» **Goal**
Rewrite every line in the part below that opens with the line containing "Filosofia si mistica numarului (381, 2123)" and closes with the line containing "Contact (177, 2173)", offsetting each coordinate in the answers by -67.

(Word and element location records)
———

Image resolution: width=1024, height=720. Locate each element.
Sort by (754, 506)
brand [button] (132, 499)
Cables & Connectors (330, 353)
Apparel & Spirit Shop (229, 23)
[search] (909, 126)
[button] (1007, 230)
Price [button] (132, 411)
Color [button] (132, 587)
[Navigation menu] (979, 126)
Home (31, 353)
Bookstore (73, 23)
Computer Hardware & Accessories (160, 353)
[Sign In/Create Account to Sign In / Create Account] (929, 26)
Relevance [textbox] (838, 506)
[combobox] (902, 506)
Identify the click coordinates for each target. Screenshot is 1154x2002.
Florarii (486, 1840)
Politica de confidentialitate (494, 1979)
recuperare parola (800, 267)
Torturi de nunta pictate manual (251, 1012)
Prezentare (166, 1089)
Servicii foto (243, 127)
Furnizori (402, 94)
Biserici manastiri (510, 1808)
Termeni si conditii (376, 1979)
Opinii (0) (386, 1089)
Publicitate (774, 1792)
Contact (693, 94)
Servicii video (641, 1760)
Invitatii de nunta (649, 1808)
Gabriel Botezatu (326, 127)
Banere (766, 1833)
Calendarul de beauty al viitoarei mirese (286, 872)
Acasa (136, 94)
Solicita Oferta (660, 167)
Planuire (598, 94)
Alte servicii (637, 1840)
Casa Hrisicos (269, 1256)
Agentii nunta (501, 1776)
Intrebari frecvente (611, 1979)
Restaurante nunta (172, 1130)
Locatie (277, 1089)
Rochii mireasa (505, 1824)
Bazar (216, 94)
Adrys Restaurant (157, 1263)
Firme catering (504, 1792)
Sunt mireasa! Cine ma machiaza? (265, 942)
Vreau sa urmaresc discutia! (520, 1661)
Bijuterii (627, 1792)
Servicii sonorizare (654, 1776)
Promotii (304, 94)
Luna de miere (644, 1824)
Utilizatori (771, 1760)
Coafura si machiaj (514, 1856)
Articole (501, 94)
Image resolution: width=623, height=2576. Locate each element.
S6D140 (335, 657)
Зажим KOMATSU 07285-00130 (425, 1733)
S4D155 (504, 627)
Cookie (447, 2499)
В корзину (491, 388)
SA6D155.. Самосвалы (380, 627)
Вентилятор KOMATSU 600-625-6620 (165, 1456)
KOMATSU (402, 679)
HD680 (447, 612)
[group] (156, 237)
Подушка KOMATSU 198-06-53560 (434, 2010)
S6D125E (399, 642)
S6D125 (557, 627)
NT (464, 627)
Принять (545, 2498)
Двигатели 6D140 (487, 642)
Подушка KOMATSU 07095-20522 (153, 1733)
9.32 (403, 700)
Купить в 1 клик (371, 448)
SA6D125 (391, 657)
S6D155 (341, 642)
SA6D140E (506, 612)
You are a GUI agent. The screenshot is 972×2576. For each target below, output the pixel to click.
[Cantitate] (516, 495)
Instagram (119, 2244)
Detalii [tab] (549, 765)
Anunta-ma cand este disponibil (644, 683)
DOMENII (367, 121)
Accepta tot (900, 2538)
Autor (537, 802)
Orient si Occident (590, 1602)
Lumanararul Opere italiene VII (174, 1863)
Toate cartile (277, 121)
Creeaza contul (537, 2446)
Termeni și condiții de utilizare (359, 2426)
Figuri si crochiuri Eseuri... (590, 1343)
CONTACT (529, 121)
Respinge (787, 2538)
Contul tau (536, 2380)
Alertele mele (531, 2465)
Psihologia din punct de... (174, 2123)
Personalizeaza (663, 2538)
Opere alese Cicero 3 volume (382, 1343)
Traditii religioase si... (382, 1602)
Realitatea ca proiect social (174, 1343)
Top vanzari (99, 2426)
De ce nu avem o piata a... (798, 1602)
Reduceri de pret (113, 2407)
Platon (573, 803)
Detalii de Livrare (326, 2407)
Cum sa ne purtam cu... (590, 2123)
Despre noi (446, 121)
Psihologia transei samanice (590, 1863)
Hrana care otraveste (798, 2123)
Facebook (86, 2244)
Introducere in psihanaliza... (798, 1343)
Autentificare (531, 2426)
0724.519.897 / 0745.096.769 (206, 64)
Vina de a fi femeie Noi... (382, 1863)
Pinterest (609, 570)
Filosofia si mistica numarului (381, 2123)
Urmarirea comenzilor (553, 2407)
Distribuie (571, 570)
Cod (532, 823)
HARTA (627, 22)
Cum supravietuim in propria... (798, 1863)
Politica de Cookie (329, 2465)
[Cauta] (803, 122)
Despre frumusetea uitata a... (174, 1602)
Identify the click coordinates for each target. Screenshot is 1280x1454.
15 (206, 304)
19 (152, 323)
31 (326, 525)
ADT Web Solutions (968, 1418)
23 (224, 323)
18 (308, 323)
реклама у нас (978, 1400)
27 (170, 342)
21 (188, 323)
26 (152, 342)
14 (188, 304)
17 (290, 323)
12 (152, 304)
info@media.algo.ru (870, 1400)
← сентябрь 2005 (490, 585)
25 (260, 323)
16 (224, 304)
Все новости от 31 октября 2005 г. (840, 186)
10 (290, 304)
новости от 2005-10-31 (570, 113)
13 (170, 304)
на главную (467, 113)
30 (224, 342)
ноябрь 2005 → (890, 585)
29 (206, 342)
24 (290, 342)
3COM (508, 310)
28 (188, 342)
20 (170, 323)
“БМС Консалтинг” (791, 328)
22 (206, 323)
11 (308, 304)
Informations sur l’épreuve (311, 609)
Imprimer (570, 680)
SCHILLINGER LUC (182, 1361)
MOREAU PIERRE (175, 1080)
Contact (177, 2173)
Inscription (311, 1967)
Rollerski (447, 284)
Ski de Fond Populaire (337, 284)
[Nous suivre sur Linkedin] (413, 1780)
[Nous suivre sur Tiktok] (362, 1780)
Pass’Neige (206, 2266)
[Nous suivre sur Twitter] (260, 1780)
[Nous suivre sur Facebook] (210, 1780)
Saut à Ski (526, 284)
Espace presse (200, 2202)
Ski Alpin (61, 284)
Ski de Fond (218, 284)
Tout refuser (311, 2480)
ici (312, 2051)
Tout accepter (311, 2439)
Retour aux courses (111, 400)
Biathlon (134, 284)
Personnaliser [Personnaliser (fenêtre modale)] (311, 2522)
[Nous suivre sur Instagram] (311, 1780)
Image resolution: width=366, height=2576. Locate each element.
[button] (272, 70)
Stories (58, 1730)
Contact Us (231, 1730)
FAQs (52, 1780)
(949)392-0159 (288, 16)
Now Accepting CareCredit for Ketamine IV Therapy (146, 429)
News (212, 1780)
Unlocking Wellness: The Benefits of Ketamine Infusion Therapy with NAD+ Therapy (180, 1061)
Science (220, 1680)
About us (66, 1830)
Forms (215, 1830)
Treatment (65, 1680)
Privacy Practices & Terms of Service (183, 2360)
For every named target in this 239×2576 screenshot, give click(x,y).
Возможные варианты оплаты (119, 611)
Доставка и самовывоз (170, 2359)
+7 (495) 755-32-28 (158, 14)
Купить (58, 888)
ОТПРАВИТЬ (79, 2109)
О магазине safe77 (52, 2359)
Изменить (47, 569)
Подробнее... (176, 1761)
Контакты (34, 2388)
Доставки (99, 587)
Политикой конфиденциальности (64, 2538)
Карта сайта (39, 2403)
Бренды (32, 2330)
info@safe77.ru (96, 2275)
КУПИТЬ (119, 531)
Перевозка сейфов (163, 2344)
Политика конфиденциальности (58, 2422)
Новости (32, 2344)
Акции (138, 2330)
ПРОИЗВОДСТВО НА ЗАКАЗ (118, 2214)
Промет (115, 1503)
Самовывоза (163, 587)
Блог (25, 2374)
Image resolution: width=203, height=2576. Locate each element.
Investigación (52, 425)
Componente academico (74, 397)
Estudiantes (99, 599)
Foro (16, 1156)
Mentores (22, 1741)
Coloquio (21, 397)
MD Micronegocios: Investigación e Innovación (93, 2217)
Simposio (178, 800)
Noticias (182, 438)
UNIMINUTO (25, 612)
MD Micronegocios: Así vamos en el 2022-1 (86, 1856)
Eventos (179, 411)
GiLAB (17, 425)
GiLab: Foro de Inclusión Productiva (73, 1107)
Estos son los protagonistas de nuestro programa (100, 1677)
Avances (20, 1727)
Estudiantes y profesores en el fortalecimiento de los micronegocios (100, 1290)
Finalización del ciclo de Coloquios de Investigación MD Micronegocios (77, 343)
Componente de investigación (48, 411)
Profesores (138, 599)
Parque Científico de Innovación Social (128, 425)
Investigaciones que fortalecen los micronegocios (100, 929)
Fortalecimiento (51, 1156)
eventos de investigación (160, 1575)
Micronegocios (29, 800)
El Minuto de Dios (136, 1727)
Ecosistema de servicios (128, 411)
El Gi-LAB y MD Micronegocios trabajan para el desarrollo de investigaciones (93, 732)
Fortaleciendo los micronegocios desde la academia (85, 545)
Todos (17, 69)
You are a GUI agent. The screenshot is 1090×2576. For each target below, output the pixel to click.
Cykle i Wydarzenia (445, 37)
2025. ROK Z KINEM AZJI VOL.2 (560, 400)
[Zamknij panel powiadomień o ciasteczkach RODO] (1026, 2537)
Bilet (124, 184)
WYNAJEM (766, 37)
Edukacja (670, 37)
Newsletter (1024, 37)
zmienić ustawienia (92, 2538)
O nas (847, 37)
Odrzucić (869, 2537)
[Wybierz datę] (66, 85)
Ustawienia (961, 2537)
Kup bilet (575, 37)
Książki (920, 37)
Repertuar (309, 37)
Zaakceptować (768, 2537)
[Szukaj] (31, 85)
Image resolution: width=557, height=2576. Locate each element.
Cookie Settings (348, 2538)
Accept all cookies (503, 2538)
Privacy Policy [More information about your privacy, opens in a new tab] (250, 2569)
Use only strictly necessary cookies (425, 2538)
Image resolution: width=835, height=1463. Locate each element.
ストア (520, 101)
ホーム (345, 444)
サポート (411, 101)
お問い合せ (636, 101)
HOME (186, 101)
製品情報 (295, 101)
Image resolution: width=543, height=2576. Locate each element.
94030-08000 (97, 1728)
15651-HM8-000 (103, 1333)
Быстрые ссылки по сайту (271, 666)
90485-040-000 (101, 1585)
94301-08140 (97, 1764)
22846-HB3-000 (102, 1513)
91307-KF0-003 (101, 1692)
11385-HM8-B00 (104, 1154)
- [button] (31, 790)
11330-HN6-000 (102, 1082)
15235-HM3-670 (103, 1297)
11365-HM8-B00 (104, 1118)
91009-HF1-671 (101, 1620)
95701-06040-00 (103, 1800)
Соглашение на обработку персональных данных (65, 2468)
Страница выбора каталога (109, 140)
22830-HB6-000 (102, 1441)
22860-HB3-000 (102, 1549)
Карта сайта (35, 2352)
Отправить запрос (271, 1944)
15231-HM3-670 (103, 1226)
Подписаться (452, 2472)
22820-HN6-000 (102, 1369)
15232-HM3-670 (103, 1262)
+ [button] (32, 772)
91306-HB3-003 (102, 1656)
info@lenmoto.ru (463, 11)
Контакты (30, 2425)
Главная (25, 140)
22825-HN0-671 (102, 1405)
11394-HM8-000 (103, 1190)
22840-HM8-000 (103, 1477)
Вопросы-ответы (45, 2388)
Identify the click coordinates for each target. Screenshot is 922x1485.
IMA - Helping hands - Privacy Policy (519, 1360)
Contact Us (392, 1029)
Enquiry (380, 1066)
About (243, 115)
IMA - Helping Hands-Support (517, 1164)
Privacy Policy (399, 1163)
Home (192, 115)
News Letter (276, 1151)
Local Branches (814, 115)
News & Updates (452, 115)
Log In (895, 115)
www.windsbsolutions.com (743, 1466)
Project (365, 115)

———

» **Complete output**
Filosofia si mistica numarului (314, 2056)
Urmarirea comenzilor (486, 2340)
Distribuie (504, 503)
Cod (465, 756)
HARTA (560, -45)
Cum supravietuim in propria... (731, 1796)
Politica de Cookie (262, 2398)
[Cauta] (736, 55)
Despre frumusetea uitata a... (107, 1535)
Identify the click coordinates for each target. Screenshot is 1280x1454.
15 (139, 237)
19 (85, 256)
31 (259, 458)
ADT Web Solutions (901, 1351)
23 (157, 256)
18 (241, 256)
реклама у нас (911, 1333)
27 (103, 275)
21 (121, 256)
26 (85, 275)
14 (121, 237)
17 (223, 256)
12 (85, 237)
info@media.algo.ru (803, 1333)
← сентябрь 2005 (423, 518)
25 (193, 256)
16 (157, 237)
Все новости от 31 октября 2005 г. (773, 119)
10 (223, 237)
новости от 2005-10-31 (503, 46)
13 (103, 237)
на главную (400, 46)
30 (157, 275)
ноябрь 2005 → (823, 518)
29 (139, 275)
24 (223, 275)
3COM (441, 243)
28 (121, 275)
20 (103, 256)
“БМС Консалтинг” (724, 261)
22 (139, 256)
11 (241, 237)
Informations sur l’épreuve (244, 542)
Imprimer (503, 613)
SCHILLINGER LUC (115, 1294)
MOREAU PIERRE (108, 1013)
Contact (110, 2106)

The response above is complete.